Negotiations between the UK and EU on a post-Brexit trade agreement kick off next week, and both sides are already drawing their red lines. In a refreshing change of pace, most coverage points out that these tough statements are merely starting positions, with both sides likely to erase and redraw lines repeatedly in the name of compromise. Yet it all ends with the same underlying warning: Without a trade agreement that includes mutual recognition of regulatory standards, UK businesses selling goods into Europe are sure to suffer and may move production out of the UK. Trouble is, there is plenty of real-world evidence to the contrary, suggesting a no-deal Brexit on WTO terms wouldn’t be a disaster.
Those who fear a WTO Brexit acknowledge tariffs would be minimal. But they claim the real disadvantage would come from the lack of mutual regulatory recognition. If UK and EU standards differed, UK manufacturers allegedly wouldn’t be able to sell into the EU, cutting off their nearest and supposedly largest market. That seems logical enough on the surface, but there is a problem: The US and EU don’t have mutual regulatory recognition and still manage to trade a heck of a lot. America allows all sorts of things the EU frowns on, including chicken meat washed with chlorine and genetically modified agricultural products. Europe has much tougher data privacy regulations, and their standards for financial communication are so different that even basic educational articles require a good deal of revision for transatlantic use. Drug and medical device standards also differ.
Yet the EU still manages to be the US’s largest trading partner. Total goods and services trade was nearly $1.3 trillion in 2018, according to the Office of the US Trade Representative. $575 billion of that was exports. If this transatlantic trade relationship can be so robust without synchronized regulations, it strains credulity to think the UK’s trade with the EU will all but cease on New Year’s Day if they default to WTO terms—especially since they will be starting with zero barriers. Any regulatory divergence would take time to materialize.
Said divergence wouldn’t be an insurmountable obstacle. For example, in May 2018, Europe adopted sweeping new data protection rules under their General Data Protection Regulation (GDPR). This affected every American company doing business with EU citizens, giving them a choice: Make potentially sweeping internal changes to comply with the new rules, or leave the market and turn off an important revenue stream. Naturally, companies chose the former, opting for headaches over lost earnings. They adjusted their disclosures and business practices in Europe as needed and continued doing business there. Regulatory divergence was a change, but not a prohibition.
For a longer history of companies navigating dual regulatory systems, look to the skincare industry. The EU has much tougher restrictions on active ingredients than the US. But rather than balk at transatlantic trade, product formulators on both sides of the ocean have taken advantage. The EU banned phenol, a chemical exfoliant, from personal care products decades ago. This was problematic for a (privately held) French skincare company called Biologique Recherche, which included phenol in its much-loved exfoliating toner, P50. The solution?
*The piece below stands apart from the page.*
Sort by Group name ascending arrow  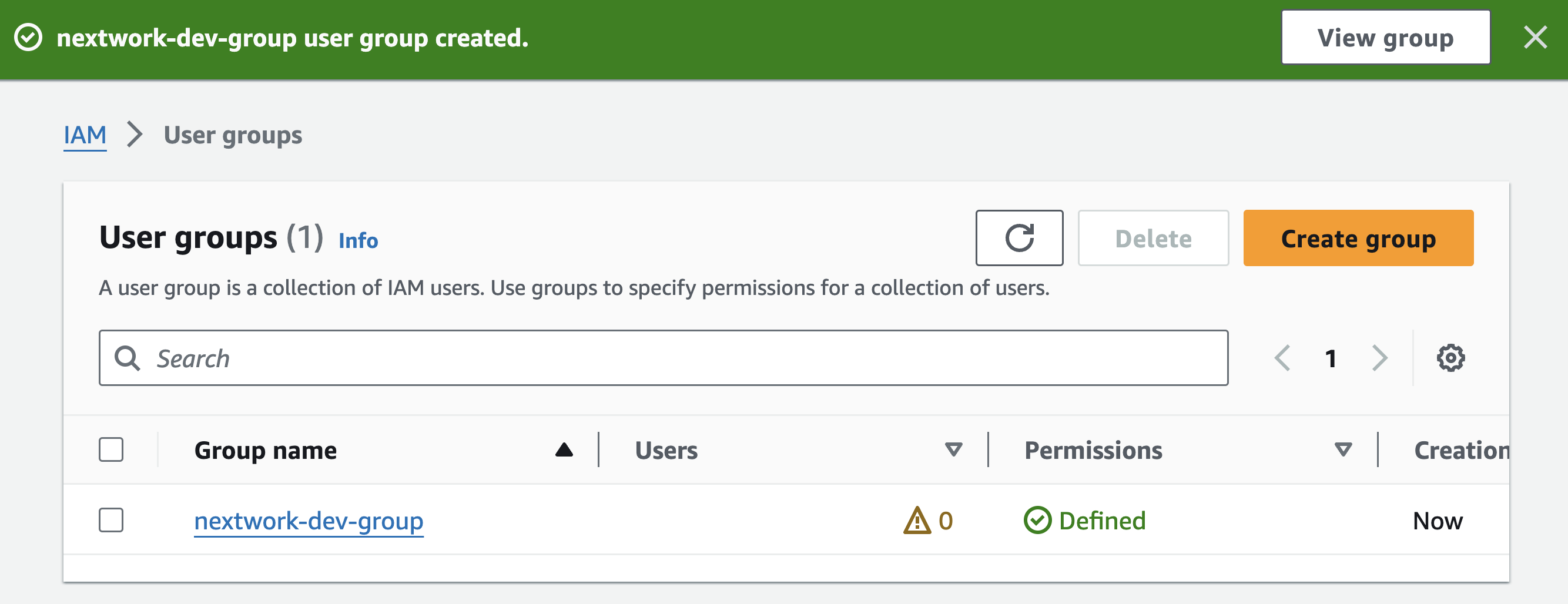pos(564,450)
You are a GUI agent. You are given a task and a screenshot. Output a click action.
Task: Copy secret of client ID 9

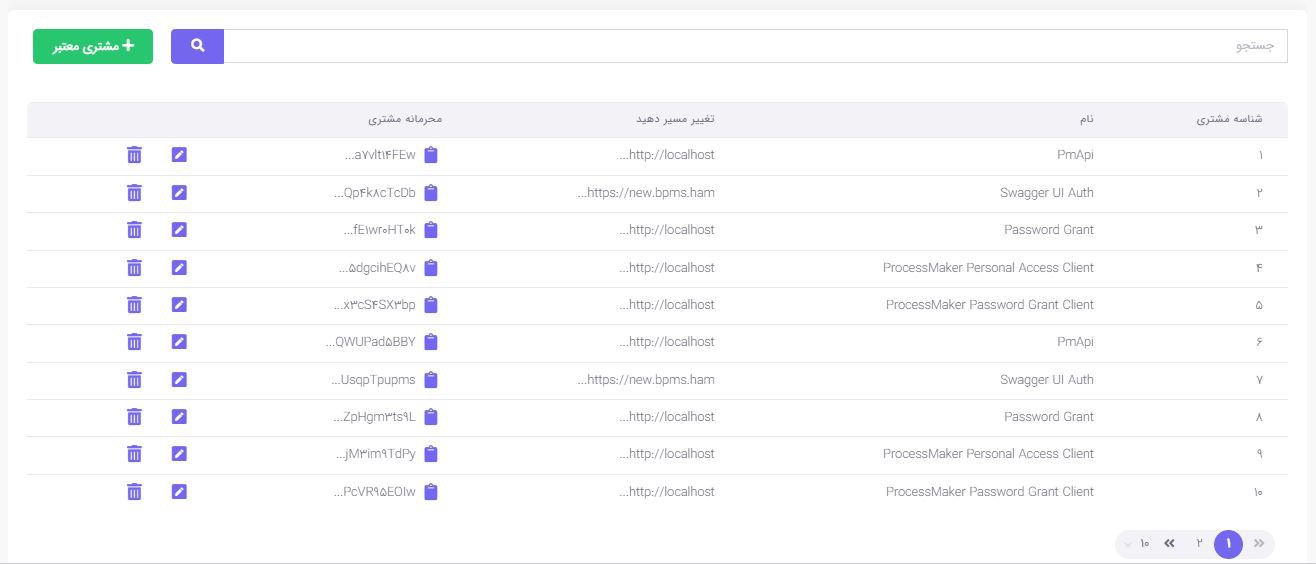coord(431,454)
Reformulate P50 to exclude phenol … but repackage the old illicit version as P50 1970 and continue selling it in the US, where phenol is still allowed, alongside the new formula. Not only did that preserve the company’s reach, but it created a new cult product and endless which is better? skincare blog posts, driving publicity.
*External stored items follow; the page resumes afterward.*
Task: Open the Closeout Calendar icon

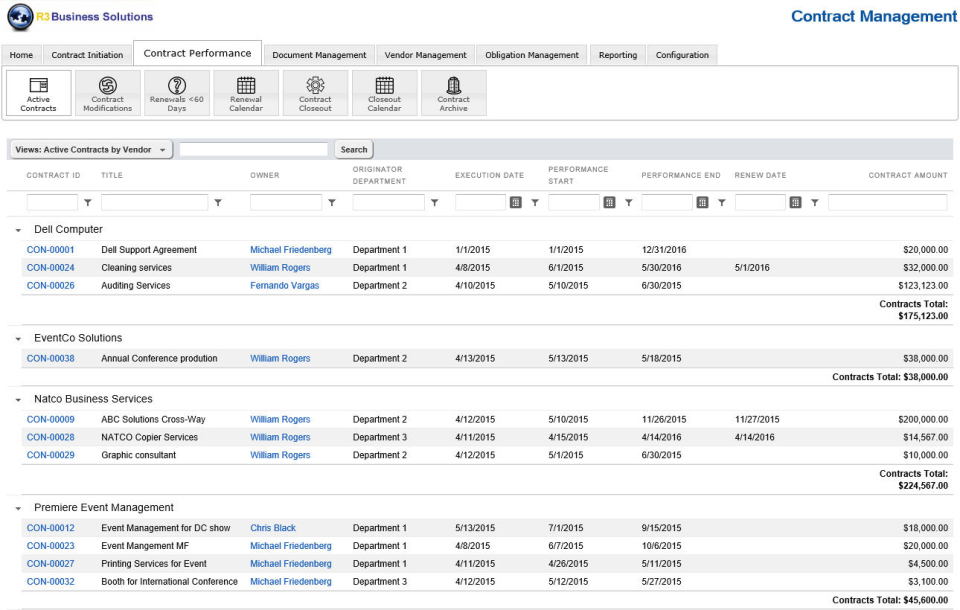Action: [x=385, y=93]
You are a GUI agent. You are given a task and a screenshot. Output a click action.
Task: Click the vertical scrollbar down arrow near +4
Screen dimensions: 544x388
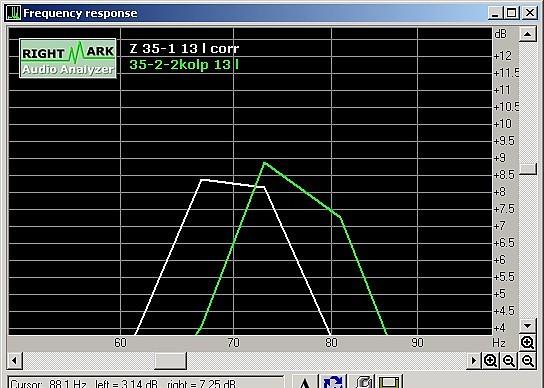[x=528, y=326]
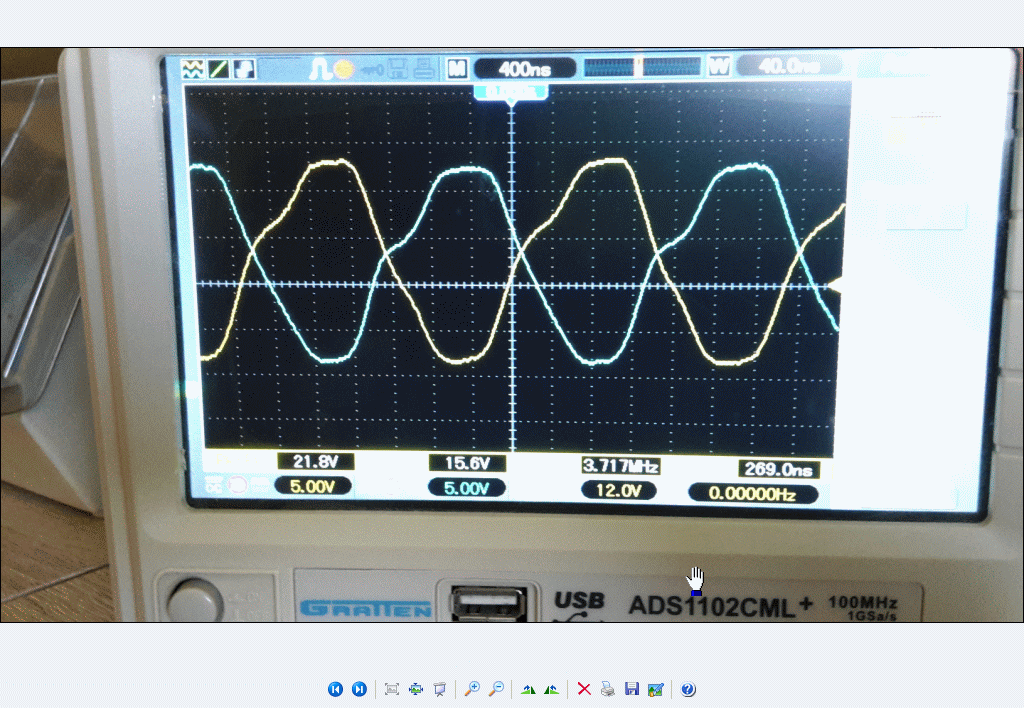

A more recent example concerns another chemical exfoliant, lactic acid. In 2018, the EU banned any topical treatment with a 10% concentration of lactic acid or pH below 5. Bad news for Houston’s Sunday Riley, whose Good Genes lactic acid treatment had a cult following as well as a 7% lactic acid concentration at a pH of 3, forcing the company to pull it from the EU. But instead of leaving the market full stop, the company reformulated a special European version blending in some glycolic acid to reduce the lactic acid concentration and raising the pH to 3.5. That got Good Genes back on the shelf across the Atlantic and gave the (also privately held) company an opportunity to market a snazzy new Good Genes Glycolic to US consumers—another publicity win.[i]
These are all just anecdotal examples, but they illustrate how companies’ drive to preserve and boost profits is a darned good motivator to overcome regulatory obstacles. What is true for small skincare formulators and Tech behemoths should be true for factories and service providers all over the map. People who start and run businesses have a funny way of being people who don’t back down from a challenge—and who see opportunity and dollar signs where others see problems. Their ingenuity and chutzpah should be reason enough not to fear a WTO Brexit having a lasting impact on stocks.
[i] Until the fake Sephora reviews scandal broke, which is not what this article is about obviously, but I’m mentioning it here so you know that I know.